◆ **WRITTEN TASKS**:
• 1. In the Ina Sizer Cassidy biography, who recommended her for the position of New Mexico Director of the Federal Writer's Project?
• 2. Render this sentence from the Ina Sizer Cassidy biography in Spanish: "From 1931 to 1960 Ina wrote a monthly column in New Mexico Magazine called "Art and Artists.""
• 3. From the Ina Sizer Cassidy biography, output the passage unchanged, beginning at the words "Ina Sizer Cassidy" and stopping after "married in 1912.".

◆ **EXCERPT**:
□ □ □

Ina Sizer Cassidy was an American writer, sculptor, suffragist, teacher and lecturer.

Biography
Ina was born Perlina Sizer in 1869 on a cattle ranch near present-day Las Animas, Colorado. Her parents were Eber Rockwell Sizer and Mary Savage Sizer. Ina attended Columbia University, and became involved in the suffrage movement in New York. She met artist Gerald Cassidy in Denver, Colorado and the two were married in 1912.

The Cassidys moved to Santa Fe, New Mexico soon after marrying and became part of the burgeoning colony of artists and writers. From 1931 to 1960 Ina wrote a monthly column in New Mexico Magazine called "Art and Artists." Ina exhibited her sculptures at the Museum of New Mexico in Santa Fe from 1928-1954, and in Albuquerque at the New Mexico State Fair from 1930-1953. She served as the New Mexico Director of the Federal Writer's Project from 1935-1939, a job she secured after John Collier recommended her appointment. She was active in numerous civic and cultural organizations including the American Indian Defense Association, New Mexico Association on Indian Affairs, the Spanish Colonial Arts Society, the Historical Society of New Mexico, National League of American Pen Women, the Daughters of the American Revolution and Mayflower Society, and was President of the New Mexico Folklore Society. She became a charter member of the National League of Women Voters in New Mexico.

□ □ □

◆ **PROVIDED MATERIAL**:
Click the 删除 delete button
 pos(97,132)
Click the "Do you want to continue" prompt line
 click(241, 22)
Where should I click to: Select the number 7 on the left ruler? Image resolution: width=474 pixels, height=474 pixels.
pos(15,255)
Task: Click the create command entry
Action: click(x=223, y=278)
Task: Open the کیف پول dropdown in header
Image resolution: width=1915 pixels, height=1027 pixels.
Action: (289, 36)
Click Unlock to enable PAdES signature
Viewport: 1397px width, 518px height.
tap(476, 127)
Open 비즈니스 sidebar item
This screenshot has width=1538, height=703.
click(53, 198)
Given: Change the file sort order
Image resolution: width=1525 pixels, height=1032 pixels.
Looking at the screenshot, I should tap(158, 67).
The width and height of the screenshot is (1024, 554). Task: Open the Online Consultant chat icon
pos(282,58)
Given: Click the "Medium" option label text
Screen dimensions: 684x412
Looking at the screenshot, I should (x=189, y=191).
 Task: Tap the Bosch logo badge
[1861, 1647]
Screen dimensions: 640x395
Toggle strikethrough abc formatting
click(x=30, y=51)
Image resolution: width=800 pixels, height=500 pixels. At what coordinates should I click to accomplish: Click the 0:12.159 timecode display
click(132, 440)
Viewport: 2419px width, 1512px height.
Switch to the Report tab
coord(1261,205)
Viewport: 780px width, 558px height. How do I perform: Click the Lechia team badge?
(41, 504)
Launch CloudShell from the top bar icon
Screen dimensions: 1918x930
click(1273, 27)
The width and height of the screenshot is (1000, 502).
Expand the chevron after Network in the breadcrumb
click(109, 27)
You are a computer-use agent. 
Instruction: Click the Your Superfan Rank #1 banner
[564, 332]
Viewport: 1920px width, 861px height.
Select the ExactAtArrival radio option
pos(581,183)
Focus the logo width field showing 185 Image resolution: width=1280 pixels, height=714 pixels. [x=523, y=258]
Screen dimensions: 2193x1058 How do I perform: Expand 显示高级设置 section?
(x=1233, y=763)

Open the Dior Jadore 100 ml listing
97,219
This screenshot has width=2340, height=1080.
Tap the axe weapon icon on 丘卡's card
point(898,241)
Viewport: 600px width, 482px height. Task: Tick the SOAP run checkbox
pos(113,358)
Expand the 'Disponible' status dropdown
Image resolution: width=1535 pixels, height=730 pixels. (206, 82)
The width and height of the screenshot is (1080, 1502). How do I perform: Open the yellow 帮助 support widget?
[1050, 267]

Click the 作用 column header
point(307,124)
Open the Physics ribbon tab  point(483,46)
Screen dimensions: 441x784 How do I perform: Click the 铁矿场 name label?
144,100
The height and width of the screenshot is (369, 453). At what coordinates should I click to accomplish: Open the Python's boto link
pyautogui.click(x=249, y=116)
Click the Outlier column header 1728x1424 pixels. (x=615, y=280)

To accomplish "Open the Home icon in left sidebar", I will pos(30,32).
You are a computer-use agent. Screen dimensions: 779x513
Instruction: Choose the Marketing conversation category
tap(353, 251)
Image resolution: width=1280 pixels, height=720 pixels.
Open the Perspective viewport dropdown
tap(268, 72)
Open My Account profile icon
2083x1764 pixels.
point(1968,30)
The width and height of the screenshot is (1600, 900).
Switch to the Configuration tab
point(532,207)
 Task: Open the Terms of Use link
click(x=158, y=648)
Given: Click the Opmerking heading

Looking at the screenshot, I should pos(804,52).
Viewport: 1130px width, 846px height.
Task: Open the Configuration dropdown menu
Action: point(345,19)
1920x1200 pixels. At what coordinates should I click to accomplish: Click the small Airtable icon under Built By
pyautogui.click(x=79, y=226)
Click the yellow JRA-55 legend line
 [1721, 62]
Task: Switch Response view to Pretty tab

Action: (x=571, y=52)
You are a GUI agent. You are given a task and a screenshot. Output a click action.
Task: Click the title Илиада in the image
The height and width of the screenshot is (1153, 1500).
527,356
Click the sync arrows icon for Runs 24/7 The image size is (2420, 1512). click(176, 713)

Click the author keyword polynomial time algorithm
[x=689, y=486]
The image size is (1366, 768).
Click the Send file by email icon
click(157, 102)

□ □ □

◆ **THE RESPONSES**:
• 1. John Collier

• 2. De 1931 a 1960, Ina escribió una columna mensual en New Mexico Magazine titulada "Art and Artists".

• 3.
Ina Sizer Cassidy was an American writer, sculptor, suffragist, teacher and lecturer.

Biography
Ina was born Perlina Sizer in 1869 on a cattle ranch near present-day Las Animas, Colorado. Her parents were Eber Rockwell Sizer and Mary Savage Sizer. Ina attended Columbia University, and became involved in the suffrage movement in New York. She met artist Gerald Cassidy in Denver, Colorado and the two were married in 1912.